Open Delivery Spec
A lightweight, machine-readable standard for AI-aware pull request and delivery metadata.
ODS does not prove the code is correct. It proves the delivery process contains the minimum structured evidence needed for humans and machines to review the change responsibly.
AI coding tools make changes faster than delivery processes can explain them. Teams need a standard way to answer: what did AI generate, who reviewed it, and what evidence existed before merge or release?
Open Delivery Spec (ODS) defines a small set of machine-readable metadata conventions that CI tools and AI agents can validate before merge. The starting point is ODS L1 + AI Disclosure: branch, commit, and PR checks that run in CI today.
Start here: Get Started → PR Template.
Adopting in a team: Adoption Guide — step-by-step rollout.
See the difference: Before & After.
Real-world scenarios: Open-source · Enterprise · AI coding team.
Why this exists: Threats & Failure Modes.
How it fits: ODS and SLSA — SLSA proves how artifacts were built; ODS proves how changes were delivered.
Artifact storage:.ods/Convention.
The Problem
AI makes coding faster. Everything after coding gets harder:
| Question | Why it matters |
|---|---|
| Was this code AI-assisted? | Reviewers need to know where to apply extra scrutiny. |
| Was AI-generated code reviewed by a human? | Teams need accountability, not just fast diffs. |
| Did the PR include expected delivery metadata? | CI should catch missing context before merge. |
| What evidence existed before release? | Audit and incident review need structured records. |
Before / After
| Before ODS | After ODS L1 + AI Disclosure |
|---|---|
Title: fix stuff | fix(auth): handle expired OAuth state parameter |
| Empty PR body | Summary, Type, AI Disclosure, Changes, Testing, Risk Assessment |
| “What does this do? Which part is AI? Was it tested?” | Reviewer has answers before opening the PR |
| No CI validation of PR metadata | CI blocks merges with missing sections |
See the PR Template for a copy-paste version.
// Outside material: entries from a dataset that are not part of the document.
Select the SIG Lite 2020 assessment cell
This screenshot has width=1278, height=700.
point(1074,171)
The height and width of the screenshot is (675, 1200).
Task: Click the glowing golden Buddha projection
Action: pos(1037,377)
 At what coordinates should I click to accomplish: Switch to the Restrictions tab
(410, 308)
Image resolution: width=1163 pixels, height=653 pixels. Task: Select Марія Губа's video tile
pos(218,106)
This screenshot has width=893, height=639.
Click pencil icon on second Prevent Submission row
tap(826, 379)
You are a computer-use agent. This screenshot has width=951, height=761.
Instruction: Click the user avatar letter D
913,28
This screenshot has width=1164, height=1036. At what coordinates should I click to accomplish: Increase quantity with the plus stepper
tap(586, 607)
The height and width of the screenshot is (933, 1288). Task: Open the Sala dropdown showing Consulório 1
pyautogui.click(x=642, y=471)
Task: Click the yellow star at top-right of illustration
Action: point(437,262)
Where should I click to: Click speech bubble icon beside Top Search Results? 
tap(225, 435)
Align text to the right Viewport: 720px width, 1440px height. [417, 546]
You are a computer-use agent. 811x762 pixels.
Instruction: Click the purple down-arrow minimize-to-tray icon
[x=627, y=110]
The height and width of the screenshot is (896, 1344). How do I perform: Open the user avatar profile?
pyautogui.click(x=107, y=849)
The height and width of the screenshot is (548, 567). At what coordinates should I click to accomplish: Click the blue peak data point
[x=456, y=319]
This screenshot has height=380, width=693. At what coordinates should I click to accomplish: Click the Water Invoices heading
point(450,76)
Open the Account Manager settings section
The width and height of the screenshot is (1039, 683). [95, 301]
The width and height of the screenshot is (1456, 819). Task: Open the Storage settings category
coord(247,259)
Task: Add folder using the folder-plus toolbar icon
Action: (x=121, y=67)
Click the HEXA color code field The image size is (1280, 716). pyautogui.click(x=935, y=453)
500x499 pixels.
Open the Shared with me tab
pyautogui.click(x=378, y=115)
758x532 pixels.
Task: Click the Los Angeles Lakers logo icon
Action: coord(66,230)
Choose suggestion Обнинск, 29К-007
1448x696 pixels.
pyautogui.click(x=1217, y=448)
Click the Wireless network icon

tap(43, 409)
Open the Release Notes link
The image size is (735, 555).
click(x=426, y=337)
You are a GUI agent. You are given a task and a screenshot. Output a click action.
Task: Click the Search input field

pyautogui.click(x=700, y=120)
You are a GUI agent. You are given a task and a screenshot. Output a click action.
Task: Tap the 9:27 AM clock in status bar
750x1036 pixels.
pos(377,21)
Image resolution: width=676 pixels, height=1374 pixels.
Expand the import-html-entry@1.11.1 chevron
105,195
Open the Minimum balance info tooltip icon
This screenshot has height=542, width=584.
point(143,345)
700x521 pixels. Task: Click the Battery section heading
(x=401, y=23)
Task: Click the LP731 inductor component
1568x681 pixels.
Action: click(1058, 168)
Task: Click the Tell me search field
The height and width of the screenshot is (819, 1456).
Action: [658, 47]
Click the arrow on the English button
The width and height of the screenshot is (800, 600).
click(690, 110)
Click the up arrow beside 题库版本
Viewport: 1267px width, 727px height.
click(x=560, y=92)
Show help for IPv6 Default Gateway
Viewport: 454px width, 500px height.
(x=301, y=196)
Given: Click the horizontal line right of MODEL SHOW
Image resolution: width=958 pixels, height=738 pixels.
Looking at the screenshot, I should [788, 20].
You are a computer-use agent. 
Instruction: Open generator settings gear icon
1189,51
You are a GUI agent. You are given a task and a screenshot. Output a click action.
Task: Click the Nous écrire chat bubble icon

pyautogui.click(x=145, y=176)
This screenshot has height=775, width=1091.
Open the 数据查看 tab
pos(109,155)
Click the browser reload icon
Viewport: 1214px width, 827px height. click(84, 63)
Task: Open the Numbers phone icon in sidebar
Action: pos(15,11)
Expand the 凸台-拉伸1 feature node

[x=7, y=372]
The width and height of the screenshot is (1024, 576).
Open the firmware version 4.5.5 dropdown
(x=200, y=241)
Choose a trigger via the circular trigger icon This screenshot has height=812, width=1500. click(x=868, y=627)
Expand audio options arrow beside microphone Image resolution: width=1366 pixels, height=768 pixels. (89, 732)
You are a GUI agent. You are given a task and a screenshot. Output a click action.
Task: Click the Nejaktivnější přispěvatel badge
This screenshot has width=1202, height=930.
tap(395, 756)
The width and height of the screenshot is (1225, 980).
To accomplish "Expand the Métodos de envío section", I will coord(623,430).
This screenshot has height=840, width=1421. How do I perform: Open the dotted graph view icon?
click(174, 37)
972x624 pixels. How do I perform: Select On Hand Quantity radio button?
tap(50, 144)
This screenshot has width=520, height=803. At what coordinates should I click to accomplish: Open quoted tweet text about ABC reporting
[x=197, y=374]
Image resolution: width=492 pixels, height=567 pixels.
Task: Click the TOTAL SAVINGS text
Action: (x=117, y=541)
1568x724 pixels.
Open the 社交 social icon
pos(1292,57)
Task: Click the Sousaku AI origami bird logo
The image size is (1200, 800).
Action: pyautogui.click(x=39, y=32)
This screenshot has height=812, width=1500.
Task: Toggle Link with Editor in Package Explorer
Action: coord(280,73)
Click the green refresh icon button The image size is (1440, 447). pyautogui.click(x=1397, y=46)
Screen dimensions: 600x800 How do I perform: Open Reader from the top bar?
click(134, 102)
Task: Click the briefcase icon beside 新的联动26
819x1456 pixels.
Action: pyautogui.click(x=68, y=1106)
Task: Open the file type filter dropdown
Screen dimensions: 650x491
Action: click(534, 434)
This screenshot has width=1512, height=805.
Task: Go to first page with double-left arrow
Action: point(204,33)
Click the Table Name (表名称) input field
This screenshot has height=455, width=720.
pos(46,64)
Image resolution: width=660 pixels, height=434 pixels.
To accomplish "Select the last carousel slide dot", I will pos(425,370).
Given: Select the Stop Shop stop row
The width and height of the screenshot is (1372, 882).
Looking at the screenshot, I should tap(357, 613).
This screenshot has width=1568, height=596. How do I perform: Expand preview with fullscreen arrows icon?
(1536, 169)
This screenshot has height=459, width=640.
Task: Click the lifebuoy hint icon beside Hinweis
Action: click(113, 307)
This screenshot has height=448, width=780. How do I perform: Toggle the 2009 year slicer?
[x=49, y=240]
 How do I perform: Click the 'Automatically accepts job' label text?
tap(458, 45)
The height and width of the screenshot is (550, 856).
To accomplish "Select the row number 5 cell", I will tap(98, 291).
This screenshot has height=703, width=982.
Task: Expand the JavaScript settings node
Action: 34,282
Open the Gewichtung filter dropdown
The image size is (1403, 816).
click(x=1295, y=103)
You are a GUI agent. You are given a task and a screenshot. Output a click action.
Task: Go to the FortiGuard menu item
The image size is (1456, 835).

The Solution: ODS L1 + AI Disclosure
ODS L1 defines three checks that run in CI:
Branch Naming → Commit Message → PR Description
↓ ↓ ↓
type/description Conventional Summary, Type,
Commits + AI AI Disclosure,
attribution Changes, Testing
Experimental modules (04-09) define direction for AI review records, CI failure reports, release readiness, and production evidence. They are not the recommended adoption path today.
Quick Start
# Install CLI
go install github.com/open-delivery-spec/cli/cmd/ods@latest
# Validate branch naming
ods validate branch feature/add-oauth-login
# ✅ conformant
# Use GitHub Action for the L1 checks available today
- uses: open-delivery-spec/validate-action@v1
with:
check: all
branch_name: $
pr_body: $
strict: "true"
Modules
Production (L1)
| # | Module | Purpose |
|---|---|---|
| 01 | Branch Naming | Standardized <type>/<description> branch names |
| 02 | Commit Message | Conventional Commits + optional AI attribution |
| 03 | PR Description | Structured PR body with AI disclosure |
Experimental (04-09)
| # | Module | Purpose |
|---|---|---|
| 04 | AI Change Review | Review protocol for AI-generated changes |
| 05 | CI Failure | Machine-parseable failure reports |
| 06 | Release Readiness | Evidence-based release gates |
| 07 | Approval Workflow | Declarative approval policies |
| 08 | Rollback Plan | Rollback plan requirements |
| 09 | Production Release Evidence | Audit-ready evidence bundles |
Design Principles
- Machine-first, human-readable. Every artifact has a JSON Schema. Every schema has human docs.
- AI-aware, not AI-obsessed. Metadata records AI involvement qualitatively — where and how, not what percentage.
- Composable. Start with one L1 check. Adopt experimental modules when they mature.
- Tool-agnostic. Works with any CI/CD, AI coding tool, or VCS.
- Honest about scope. ODS proves delivery metadata exists — it does not prove code correctness. That’s the reviewer’s job.